[To do]
Only the lines from the one containing "You are a GUI" through the final line of the entries below are wanted, each copied exactly.

(Beginning of Excerpted data)

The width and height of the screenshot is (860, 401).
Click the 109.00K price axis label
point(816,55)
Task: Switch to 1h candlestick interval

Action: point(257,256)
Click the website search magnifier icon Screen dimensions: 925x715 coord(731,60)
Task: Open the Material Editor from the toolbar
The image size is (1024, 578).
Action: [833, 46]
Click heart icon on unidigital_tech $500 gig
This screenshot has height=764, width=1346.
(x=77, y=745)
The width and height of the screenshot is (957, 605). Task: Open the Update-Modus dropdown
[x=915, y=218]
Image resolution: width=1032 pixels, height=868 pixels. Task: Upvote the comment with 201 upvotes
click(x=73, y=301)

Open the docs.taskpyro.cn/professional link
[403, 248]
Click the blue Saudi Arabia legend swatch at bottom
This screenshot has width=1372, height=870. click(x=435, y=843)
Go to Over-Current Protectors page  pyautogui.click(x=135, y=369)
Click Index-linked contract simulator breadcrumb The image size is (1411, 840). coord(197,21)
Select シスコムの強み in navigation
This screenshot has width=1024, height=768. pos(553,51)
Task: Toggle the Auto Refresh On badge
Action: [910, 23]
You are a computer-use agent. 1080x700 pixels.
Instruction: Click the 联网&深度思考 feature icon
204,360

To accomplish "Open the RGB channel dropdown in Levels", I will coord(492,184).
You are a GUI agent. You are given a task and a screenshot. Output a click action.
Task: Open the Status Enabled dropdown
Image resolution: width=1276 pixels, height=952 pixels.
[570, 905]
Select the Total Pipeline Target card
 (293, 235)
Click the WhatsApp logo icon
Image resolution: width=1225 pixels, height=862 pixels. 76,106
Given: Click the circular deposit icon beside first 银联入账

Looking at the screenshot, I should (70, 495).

(End of Excerpted data)

[Reply]
You are a GUI agent. You are given a task and a screenshot. Output a click action.
Task: Open the Status Enabled dropdown
Image resolution: width=1276 pixels, height=952 pixels.
[570, 905]
Select the Total Pipeline Target card
 (293, 235)
Click the WhatsApp logo icon
Image resolution: width=1225 pixels, height=862 pixels. 76,106
Given: Click the circular deposit icon beside first 银联入账

Looking at the screenshot, I should (70, 495).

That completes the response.